### EXERCISE GOAL
From the listing below, return each line that includes "profile".

### DATA SUPPLIED
■ ■ ■ ■ ■ ■ ■

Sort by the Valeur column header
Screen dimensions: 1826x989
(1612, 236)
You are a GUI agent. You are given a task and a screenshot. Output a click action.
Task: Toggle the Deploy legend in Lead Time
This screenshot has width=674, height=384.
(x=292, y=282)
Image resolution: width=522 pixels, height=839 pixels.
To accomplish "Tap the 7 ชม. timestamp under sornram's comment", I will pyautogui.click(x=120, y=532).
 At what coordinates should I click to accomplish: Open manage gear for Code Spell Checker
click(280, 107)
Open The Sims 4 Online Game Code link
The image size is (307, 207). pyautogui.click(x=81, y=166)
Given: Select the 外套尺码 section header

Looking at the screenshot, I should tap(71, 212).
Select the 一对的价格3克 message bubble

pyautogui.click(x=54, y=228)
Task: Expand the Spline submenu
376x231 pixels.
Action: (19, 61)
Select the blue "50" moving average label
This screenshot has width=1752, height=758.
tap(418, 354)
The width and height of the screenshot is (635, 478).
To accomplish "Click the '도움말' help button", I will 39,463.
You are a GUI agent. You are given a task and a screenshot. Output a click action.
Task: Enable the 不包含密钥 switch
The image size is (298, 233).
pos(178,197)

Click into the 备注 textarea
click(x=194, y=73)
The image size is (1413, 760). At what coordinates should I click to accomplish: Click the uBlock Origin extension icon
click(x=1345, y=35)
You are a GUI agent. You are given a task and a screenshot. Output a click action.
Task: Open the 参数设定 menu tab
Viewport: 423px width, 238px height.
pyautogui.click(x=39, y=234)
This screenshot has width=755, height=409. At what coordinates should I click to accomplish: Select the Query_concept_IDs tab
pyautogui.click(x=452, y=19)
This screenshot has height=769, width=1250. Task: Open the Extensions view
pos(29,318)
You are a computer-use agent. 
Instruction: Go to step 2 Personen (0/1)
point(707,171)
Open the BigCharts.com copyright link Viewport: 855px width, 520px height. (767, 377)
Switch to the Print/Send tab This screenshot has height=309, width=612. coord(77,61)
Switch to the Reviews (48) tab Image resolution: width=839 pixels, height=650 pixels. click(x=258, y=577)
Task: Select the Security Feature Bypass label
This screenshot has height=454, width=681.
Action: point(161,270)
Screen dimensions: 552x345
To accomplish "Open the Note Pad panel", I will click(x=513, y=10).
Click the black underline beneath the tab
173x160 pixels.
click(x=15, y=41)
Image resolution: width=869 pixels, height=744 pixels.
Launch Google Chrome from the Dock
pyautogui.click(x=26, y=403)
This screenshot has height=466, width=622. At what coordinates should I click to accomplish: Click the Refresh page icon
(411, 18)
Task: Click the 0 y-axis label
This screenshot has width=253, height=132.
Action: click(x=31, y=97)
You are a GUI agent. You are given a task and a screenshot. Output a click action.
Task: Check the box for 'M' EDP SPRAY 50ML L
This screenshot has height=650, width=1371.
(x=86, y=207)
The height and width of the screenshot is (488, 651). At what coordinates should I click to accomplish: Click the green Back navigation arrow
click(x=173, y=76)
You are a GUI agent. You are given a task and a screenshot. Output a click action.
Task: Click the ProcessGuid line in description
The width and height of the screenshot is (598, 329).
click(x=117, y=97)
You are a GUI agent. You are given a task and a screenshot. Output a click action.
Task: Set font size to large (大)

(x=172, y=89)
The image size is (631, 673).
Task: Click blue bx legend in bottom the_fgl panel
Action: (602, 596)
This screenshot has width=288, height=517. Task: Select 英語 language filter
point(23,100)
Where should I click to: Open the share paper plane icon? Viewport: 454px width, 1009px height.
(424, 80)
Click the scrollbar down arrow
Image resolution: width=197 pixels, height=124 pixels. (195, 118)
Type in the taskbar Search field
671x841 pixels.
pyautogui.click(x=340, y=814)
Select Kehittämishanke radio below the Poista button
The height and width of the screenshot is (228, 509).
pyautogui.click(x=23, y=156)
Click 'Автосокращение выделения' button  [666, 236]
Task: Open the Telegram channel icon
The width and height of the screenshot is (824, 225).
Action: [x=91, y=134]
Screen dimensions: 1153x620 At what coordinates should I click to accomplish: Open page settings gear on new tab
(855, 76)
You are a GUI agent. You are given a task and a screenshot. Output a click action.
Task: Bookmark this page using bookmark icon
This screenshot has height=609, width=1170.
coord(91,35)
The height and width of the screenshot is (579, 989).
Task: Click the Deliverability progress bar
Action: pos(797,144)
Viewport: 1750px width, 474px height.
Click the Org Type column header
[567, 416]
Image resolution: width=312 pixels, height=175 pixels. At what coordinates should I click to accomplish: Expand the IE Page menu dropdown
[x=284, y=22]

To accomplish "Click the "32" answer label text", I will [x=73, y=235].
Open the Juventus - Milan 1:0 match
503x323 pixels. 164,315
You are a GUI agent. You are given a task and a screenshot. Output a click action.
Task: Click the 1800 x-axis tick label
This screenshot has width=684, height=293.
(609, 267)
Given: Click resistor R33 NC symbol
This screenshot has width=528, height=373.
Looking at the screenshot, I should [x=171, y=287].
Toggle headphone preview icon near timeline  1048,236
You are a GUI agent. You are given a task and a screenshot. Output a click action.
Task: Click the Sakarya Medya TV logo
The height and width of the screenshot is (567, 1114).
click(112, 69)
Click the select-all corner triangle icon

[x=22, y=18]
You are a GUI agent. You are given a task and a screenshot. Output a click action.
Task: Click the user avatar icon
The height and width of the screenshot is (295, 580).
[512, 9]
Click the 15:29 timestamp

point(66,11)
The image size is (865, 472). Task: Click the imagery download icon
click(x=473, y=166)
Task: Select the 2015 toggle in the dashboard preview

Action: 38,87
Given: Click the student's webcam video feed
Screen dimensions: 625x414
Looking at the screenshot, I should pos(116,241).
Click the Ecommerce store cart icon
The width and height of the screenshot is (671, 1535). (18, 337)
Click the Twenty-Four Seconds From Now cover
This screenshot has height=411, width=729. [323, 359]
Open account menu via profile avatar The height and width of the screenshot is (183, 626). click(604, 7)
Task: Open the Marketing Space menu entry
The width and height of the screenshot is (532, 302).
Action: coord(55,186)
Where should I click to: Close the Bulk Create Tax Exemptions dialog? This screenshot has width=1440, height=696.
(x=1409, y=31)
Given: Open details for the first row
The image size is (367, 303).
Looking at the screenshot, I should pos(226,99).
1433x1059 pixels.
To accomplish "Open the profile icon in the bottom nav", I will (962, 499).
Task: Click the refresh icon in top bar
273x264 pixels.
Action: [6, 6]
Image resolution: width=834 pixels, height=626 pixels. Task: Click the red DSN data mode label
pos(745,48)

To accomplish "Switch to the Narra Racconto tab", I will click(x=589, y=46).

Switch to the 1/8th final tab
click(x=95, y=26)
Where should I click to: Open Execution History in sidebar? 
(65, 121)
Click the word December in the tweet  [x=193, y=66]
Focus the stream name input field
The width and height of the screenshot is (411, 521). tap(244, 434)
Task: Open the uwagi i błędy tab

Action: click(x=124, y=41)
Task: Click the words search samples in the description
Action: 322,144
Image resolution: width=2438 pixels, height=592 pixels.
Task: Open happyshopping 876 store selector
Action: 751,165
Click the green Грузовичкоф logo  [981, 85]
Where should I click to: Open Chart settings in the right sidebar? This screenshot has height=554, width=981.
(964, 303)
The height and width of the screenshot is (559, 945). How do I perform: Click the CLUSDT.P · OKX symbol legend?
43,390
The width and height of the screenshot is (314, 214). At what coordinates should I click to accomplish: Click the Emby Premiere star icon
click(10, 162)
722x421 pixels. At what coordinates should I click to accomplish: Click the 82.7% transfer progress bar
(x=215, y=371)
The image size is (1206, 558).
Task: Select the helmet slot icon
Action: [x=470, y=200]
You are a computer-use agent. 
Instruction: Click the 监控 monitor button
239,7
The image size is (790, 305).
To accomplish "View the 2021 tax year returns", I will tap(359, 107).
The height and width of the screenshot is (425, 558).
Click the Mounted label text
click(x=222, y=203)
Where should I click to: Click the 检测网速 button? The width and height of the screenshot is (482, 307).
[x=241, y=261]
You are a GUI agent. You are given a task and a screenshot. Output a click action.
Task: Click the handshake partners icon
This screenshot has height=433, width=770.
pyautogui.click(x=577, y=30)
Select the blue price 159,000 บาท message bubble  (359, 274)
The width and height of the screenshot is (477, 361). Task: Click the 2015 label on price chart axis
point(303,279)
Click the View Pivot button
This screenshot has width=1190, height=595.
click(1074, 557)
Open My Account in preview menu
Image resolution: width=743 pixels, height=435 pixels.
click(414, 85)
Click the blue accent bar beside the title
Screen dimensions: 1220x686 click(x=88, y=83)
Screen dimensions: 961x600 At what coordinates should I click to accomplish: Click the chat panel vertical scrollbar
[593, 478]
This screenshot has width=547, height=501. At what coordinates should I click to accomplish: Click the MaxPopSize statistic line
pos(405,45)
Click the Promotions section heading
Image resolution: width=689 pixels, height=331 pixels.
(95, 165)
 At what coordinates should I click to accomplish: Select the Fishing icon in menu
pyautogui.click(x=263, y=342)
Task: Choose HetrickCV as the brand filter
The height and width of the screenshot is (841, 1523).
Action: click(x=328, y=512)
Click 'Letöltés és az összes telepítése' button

■ ■ ■ ■ ■ ■ ■

### RESPONSE TO THIS TASK
Open account menu via profile avatar The height and width of the screenshot is (183, 626). click(604, 7)
To accomplish "Open the profile icon in the bottom nav", I will (962, 499).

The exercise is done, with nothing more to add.